Teatro dos Recreios, Teatro D. Afonso e Eden Teatro
Na Rua Alexandre Herculano, nº 356, existiu o Teatro D.
Afonso (na foto abaixo) que, antes, foi Teatro dos Recreios, inaugurado em 1885
e, cuja construção, teve início a 16 de Novembro de 1884.
A designação de Teatro D. Afonso teve por propósito homenagear
D. Afonso Henriques (Duque do Porto), o segundo filho de D. Luís e de D. Maria
Pia.
Este teatro, ainda designado por Teatro dos Recreios, seria
inaugurado em 27 de Junho de 1885, com a peça, “D. Quijote de la Mancha”.
Pretenderam que se chamasse Chalet, mas, pouco antes da
inauguração, os proprietários mudaram a designação de
Teatro Chalet para Teatro dos Recreios.
Em 27 de Outubro de 1888, dá-se a inauguração do Teatro D.
Afonso, que funcionou normalmente até 1896, no local do antigo Teatro dos Recreios, na Rua
de Alexandre Herculano.
Com 2800 lugares destinados ao público, a sua programação
era mais virada para a ópera.
Foi com o maestro Ciríaco Cardoso, como director, que o
Teatro D. Afonso conseguiu os seus primeiros sucessos. Aconteceu nas temporadas
de 1888-90, quando o maestro reuniu um grupo de cantores portugueses e
estrangeiros, de bom nível, com os quais formou uma companhia de ópera cómica
que levaria à cena, em português, obras de Offenbach, Weber e outros.
Com sucessivas mudanças na direcção, o D. Afonso viveu
depois inúmeros despiques com o seu concorrente Teatro do Príncipe Real, que
passavam pela apresentação das mesmas peças, mas com nomes diferentes e pequenas
alterações no enredo.
Apesar de diversas tentativas para projectar o Teatro D.
Afonso para mais altos voos, a concorrência de outras salas fazia-se sentir e,
na transicção de século, começam a aparecer tentativas de aplicação de mudanças, de fundo.
Após o melhoramento que foi a remodelação da frontaria do
teatro pelo Engenheiro Henrique Bravo, na época 1896 e até 1898, passou a
explorar a sala de espectáculos o actor José Ricardo e a oferecer a um público
mais humilde um vasto repertório de revistas, vaudevilles e operetas.
Em 13 de Julho de 1898, é lavrada a escritura de aluguer do Teatro D. Afonso, de que é proprietário, à data, António Cunha Monis, ao conhecido empresário espanhol Eládio Nubiola, que se compromete a realizar na sala de espectáculos operetas italianas e portuguesas, zarzuelas e cavalinhos.
Ora, o teatro D. Afonso, modesto, popular, exclusivamente
destinado às camadas menos abonadas, é claro que acabaria, apesar de todos os esforços, por definhar.
Em 1901, foi colocado “em praça” e adjudicado a Luís Alberto
Faria Guimarães, que não consegue fazer vingar qualquer projecto.

» EXCERTOS DE DADOS
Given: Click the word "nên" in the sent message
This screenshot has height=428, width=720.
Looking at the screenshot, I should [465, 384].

---

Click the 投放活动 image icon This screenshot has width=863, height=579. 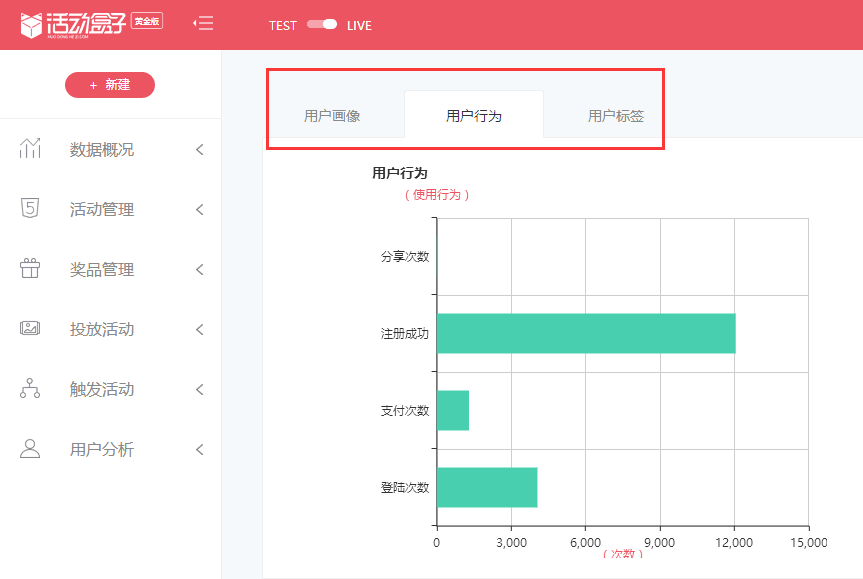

» INSTRUÇÃO
Copie do texto sobre o Teatro D. Afonso o trecho que começa em "Em 13 de Julho" e termina em "vingar qualquer projecto.". As entradas não têm qualquer relação com o texto.

» RESPOSTA
Em 13 de Julho de 1898, é lavrada a escritura de aluguer do Teatro D. Afonso, de que é proprietário, à data, António Cunha Monis, ao conhecido empresário espanhol Eládio Nubiola, que se compromete a realizar na sala de espectáculos operetas italianas e portuguesas, zarzuelas e cavalinhos.
Ora, o teatro D. Afonso, modesto, popular, exclusivamente
destinado às camadas menos abonadas, é claro que acabaria, apesar de todos os esforços, por definhar.
Em 1901, foi colocado “em praça” e adjudicado a Luís Alberto
Faria Guimarães, que não consegue fazer vingar qualquer projecto.